When the financial crisis led to a collapse in the housing and jobs markets, many home owners who had to find work either abroad or in a new city discovered that they couldn’t sell their homes without crystallising a painful loss. Very often their solution was to rent their homes and set up house elsewhere. In this way the accidental landlord was born.

But what does an accidental landlord do when he or she comes to sell their first home and finds that Capital Gains Tax may take a sizeable bite out their gain?

Gains on the sale of a principal private residence are not chargeable to tax provided that the owner has occupied the house as his or her only or main residence throughout the period of ownership disregarding the last 12 months of ownership. If the house has not been used in this way, the legislation calculates the exempt gain by apportioning the entire gain. The basis of apportionment is the period of occupation as an only or main residence (including the last 12 months of ownership) over the entire period of ownership.

To unravel what at first sight looks like a mind-numbing formula we need an example. Suppose that the accidental landlord has owned an apartment for 20 years and has lived in it for 10 years as his or her only or main residence until children arrived. At this point he or she bought a family home but, unable to sell the apartment, rented it for a further 10 years before selling it and making a gain on the sale.  On these assumptions, 11/20 ths of the gain on sale would be tax-free. This is because the period of use as a sole or main residence plus one year would be 11 while the total period of ownership would be 20.

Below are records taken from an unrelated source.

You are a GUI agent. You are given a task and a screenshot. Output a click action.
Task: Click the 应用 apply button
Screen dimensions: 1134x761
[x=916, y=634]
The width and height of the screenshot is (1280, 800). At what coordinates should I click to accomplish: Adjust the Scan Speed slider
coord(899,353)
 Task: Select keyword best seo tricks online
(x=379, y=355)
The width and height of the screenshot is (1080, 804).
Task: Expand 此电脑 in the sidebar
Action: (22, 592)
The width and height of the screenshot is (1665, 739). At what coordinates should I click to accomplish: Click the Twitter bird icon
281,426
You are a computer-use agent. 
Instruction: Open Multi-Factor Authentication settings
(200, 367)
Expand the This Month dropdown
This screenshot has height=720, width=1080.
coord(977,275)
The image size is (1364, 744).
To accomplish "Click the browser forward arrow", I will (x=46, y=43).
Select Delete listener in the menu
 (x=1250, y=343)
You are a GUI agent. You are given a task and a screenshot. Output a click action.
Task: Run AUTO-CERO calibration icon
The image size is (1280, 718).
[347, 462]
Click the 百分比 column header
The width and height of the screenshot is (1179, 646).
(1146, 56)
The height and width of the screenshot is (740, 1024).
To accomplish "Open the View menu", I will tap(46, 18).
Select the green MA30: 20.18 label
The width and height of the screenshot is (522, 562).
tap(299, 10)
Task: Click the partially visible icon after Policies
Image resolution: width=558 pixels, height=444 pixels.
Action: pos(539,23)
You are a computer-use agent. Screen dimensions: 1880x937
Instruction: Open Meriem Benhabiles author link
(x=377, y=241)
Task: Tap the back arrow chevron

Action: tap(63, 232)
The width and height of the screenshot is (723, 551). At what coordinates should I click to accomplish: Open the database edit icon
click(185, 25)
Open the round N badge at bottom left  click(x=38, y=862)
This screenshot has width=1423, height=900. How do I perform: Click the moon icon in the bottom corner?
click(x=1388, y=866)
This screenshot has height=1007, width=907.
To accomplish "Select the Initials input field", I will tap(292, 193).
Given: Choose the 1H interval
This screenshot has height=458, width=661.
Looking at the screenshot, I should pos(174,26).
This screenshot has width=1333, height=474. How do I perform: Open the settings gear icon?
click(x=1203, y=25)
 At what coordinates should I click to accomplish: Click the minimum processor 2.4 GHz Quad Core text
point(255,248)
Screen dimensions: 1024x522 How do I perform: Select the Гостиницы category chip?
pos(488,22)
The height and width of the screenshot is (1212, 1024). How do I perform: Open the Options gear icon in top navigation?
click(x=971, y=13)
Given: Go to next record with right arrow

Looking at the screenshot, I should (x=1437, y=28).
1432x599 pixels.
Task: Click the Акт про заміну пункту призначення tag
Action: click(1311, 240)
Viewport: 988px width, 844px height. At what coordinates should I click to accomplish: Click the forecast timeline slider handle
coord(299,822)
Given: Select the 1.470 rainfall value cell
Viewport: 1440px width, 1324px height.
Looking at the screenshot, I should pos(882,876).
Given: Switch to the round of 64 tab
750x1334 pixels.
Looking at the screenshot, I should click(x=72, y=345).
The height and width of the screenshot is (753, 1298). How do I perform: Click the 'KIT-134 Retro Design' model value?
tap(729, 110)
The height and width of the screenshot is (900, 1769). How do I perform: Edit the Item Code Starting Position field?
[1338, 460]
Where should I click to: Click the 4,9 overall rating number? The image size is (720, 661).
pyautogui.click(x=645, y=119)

But what if our accidental landlord had to move abroad to find work after he or she had owned a main residence for only 2 years and now, 12 years later he or she is able to sell at a substantial gain? Is the accidental landlord chargeable to tax on 11/14 ths of the gain?

The answer to this question will depend on whether throughout the period spent abroad, and during which the house was not his or her only or main residence, the accidental landlord worked in an office or employment all the duties of which were performed outside this country. If this is the case, then throughout this period of employment he or she will be treated  for tax purposes as if the house was occupied as his or her only or main residence provided that both before and after the period the house was occupied as the taxpayer’s only or main residence.

So, if the accidental landlord meets these conditions all of his or her gain will be tax exempt. This represents a very significant tax advantage for a taxpayer that has left Ireland to work abroad, but what if our accidental landlord was forced to move within Ireland say, from Cork to Dublin? Here the Taxes Acts provide some assistance although it’s rather more limited than in the case of the employee who has worked abroad.

If the accidental landlord can show that the dwelling house was not his or her main residence for a period of up to 4 years (or for periods which together did not exceed 4 years) throughout which he or she was prevented from using it as a main residence because of the situation of his or her place of work or because of a condition imposed by his or her employer requiring him or her to live elsewhere, the period of absence is treated as a period of occupation as his or her sole or main residence.

Accidental landlords lucky enough to have a gain on the sale of the house that was previously used as a residence should carefully examine the conditions that need to be met in order to have their period of non-occupation deemed to be a period of qualifying use. Their chargeable gain may not turn out to be as formidable as it appeared at first.